Nurses Flock Back to Hospitals After Leaving in the Pandemic
Many nurses who left hospital staff jobs during the pandemic out of exhaustion or for lucrative temporary jobs are coming back.
Their return in recent months, spurred by falling pay from the temp agencies and new hospital perks, is helping ease shortages that have crowded emergency rooms and forced hospitals to turn away patient referrals.
Alexis Bockting left her position at Barnes-Jewish Hospital in St. Louis early in the pandemic for temporary work earning up to $12,000 a week. She recently decided to take a staff job, as the gap in pay for staff versus short-term jobs narrowed from peaks and she grew weary of strange workplaces.

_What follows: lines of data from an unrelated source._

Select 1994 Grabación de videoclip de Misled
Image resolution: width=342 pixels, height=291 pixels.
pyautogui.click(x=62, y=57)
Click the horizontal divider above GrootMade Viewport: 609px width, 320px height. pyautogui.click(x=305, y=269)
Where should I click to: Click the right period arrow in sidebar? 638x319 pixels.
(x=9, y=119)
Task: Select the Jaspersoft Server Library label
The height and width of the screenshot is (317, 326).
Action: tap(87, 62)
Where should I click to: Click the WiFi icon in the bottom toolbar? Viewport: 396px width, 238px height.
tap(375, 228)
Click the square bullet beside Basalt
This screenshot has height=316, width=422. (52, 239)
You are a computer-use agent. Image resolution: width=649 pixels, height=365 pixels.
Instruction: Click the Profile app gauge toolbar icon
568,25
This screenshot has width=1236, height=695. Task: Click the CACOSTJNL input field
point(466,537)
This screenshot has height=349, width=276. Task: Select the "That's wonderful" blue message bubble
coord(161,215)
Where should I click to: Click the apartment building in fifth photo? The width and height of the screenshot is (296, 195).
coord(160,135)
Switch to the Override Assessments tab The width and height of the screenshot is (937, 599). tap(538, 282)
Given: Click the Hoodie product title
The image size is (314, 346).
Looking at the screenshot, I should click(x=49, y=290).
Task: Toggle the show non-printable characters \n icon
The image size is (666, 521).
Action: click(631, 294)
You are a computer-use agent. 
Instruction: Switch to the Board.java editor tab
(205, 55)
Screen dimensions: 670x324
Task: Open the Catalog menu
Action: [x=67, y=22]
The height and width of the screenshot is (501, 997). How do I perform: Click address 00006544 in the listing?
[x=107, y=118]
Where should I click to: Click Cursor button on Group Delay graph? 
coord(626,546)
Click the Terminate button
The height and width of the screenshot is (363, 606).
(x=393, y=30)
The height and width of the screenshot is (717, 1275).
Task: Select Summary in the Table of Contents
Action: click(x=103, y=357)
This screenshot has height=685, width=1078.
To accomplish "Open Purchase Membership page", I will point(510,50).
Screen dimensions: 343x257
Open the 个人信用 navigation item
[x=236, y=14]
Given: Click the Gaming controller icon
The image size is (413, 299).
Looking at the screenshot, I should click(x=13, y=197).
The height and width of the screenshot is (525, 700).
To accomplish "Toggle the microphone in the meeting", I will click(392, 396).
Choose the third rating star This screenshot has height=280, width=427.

“There is something to be said for working in the same place every day, consistently,” said Ms. Bockting, who now works as an advanced-practice nurse at Mercy Hospital South in St. Louis.
Departures of nurses like Ms. Bockting left hospitals short-staffed as they faced a crush of Covid-19 patients and then a rebound of all patients, including people who had delayed care during the pandemic. Hospitals couldn’t take care of some patients and emergency-room wait times climbed.
This year, about 60 nurses have returned to Houston Methodist, which has helped the hospital system make more beds available to keep up with an 8% increase in demand, said Roberta Schwartz, chief innovation officer at the system’s flagship hospital.
“The boomerang nurses have returned,” said Gail Vozzella, Houston Methodist’s chief nurse.
At HCA Healthcare Inc., the nation’s largest publicly traded hospital chain, nurse hiring increased 19% in the first three months of this year compared with the average across the prior four quarters, and turnover dipped to near prepandemic levels.
Nurses who left its payrolls during the pandemic are among those HCA is now hiring, according to the company. About 20% of the company’s 37,000 nurses hired since January 2022 worked for the company at some point between 2016 and 2022.
Its spending on temporary nurses fell 21% during the first quarter compared with last year.
HCA hospitals are also turning away fewer patients, Chief Executive Sam Hazen told investors in April, though continued short-staffing means the company’s hospitals, operating rooms and emergency departments aren’t at full capacity.
The shift comes as soaring pay from temporary agencies slumps. Aya Healthcare’s temporary-nurse pay is down about 28% from a year ago, said Alan Braynin, chief executive of the agency.
Hospitals’ openings for temporary nurses were down by 51% as of late April from the same time a year earlier, according to the company.
Also contributing to nurses’ returns, hospital hiring and nursing officials said, are efforts to win nurses back by offering better pay, as well as perks such as child care, positions that aren’t as demanding and more flexible schedules.
Emergency-room nurse Linda Allen, who had gone to work for a temporary agency during the pandemic, returned to Sentara Healthcare in Virginia in mid-2022 as the 12-hospital system raised its wages and offered more flexible schedules.
She first returned to Sentara to work under temporary 13-week contracts, which the system expanded in the pandemic to give nurses more scheduling options. Ms. Allen then opted in September 2022 to become a full-time employee.
“They really did step up,” she said.
Sentara has also wooed nurses by offering student-debt relief up to $10,000 and adoption and infertility benefits, said Terrie Edwards, a regional vice president for the system. And it has boosted nurse wages by about 21% in the past two years.
Some 400 nurses rejoined Sentara last year, according to the system, reducing staff overtime and cutting its expense for temporary nurses in half.
Suzane Nguyen, who said she took a teaching job during the pandemic after nursing got too stressful and physically demanding, rejoined Houston Methodist in June 2022 after an old boss offered her a job working virtually.
In her new position, she collects information by video from patients as they are admitted, such as a list of their medications, vaccines and any directives for end-of-life care.
“The stress doesn’t compare,” she said.